Aim: Copy out the part of the listing that opens with the line containing "Where should I click to: Hide" and closes with the line containing "(x=860, y=228)", both lines included, reproducing every line character for character.

Record excerpts:
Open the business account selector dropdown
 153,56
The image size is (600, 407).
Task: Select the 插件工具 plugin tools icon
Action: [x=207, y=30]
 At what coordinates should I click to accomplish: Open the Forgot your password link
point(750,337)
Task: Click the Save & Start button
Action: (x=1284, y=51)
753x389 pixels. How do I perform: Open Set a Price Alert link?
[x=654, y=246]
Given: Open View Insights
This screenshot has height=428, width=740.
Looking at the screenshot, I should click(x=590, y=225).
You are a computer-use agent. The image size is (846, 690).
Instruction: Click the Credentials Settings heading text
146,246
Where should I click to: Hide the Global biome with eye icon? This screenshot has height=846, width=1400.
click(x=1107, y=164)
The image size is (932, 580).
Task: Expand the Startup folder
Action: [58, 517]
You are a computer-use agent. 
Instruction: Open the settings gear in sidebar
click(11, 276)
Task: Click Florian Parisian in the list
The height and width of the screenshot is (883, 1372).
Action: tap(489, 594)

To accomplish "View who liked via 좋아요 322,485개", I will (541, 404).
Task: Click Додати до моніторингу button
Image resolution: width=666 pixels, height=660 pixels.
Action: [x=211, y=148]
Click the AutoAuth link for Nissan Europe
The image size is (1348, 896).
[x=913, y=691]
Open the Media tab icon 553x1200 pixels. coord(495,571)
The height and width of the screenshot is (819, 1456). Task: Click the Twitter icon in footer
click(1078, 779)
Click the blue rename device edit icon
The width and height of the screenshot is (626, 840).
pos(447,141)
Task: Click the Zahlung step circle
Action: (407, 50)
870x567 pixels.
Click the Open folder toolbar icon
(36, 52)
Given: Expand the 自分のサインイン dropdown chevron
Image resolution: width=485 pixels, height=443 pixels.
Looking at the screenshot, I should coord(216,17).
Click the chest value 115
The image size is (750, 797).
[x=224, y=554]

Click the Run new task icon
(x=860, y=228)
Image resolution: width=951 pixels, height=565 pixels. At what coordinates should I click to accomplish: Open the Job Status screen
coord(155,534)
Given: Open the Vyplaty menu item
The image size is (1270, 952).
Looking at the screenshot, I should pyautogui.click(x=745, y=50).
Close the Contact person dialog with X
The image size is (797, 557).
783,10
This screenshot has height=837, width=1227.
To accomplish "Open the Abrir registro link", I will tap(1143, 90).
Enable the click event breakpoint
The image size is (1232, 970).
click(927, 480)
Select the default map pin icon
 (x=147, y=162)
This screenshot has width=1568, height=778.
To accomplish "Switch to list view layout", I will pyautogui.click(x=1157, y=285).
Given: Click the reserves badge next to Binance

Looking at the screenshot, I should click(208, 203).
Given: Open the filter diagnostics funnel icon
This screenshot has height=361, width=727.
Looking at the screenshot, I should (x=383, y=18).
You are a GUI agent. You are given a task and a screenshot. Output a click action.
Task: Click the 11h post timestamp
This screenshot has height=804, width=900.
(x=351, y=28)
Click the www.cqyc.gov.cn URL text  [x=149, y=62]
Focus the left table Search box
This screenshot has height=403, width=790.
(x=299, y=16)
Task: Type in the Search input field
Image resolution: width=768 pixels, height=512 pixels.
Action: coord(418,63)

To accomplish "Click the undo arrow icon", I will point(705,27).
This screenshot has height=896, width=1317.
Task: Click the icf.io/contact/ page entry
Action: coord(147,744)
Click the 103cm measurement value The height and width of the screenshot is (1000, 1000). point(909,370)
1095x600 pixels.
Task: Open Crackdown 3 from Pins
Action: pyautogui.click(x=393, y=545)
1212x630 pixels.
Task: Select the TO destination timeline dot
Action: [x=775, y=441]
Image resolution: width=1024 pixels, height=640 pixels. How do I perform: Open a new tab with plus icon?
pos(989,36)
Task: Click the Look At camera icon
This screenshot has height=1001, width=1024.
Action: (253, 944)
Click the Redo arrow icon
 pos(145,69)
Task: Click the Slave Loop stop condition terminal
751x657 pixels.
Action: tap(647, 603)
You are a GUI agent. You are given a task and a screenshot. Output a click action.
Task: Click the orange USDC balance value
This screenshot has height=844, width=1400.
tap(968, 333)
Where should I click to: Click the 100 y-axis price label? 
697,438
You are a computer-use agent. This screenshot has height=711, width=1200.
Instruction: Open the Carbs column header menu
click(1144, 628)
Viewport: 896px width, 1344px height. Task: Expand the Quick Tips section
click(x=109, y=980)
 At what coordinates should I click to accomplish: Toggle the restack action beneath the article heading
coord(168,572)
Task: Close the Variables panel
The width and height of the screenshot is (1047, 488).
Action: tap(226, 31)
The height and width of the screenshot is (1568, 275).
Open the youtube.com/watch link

Reply:
Where should I click to: Hide the Global biome with eye icon? This screenshot has height=846, width=1400.
click(x=1107, y=164)
The image size is (932, 580).
Task: Expand the Startup folder
Action: [58, 517]
You are a computer-use agent. 
Instruction: Open the settings gear in sidebar
click(11, 276)
Task: Click Florian Parisian in the list
The height and width of the screenshot is (883, 1372).
Action: tap(489, 594)

To accomplish "View who liked via 좋아요 322,485개", I will (541, 404).
Task: Click Додати до моніторингу button
Image resolution: width=666 pixels, height=660 pixels.
Action: [x=211, y=148]
Click the AutoAuth link for Nissan Europe
The image size is (1348, 896).
[x=913, y=691]
Open the Media tab icon 553x1200 pixels. coord(495,571)
The height and width of the screenshot is (819, 1456). Task: Click the Twitter icon in footer
click(1078, 779)
Click the blue rename device edit icon
The width and height of the screenshot is (626, 840).
pos(447,141)
Task: Click the Zahlung step circle
Action: (407, 50)
870x567 pixels.
Click the Open folder toolbar icon
(36, 52)
Given: Expand the 自分のサインイン dropdown chevron
Image resolution: width=485 pixels, height=443 pixels.
Looking at the screenshot, I should coord(216,17).
Click the chest value 115
The image size is (750, 797).
[x=224, y=554]

Click the Run new task icon
(x=860, y=228)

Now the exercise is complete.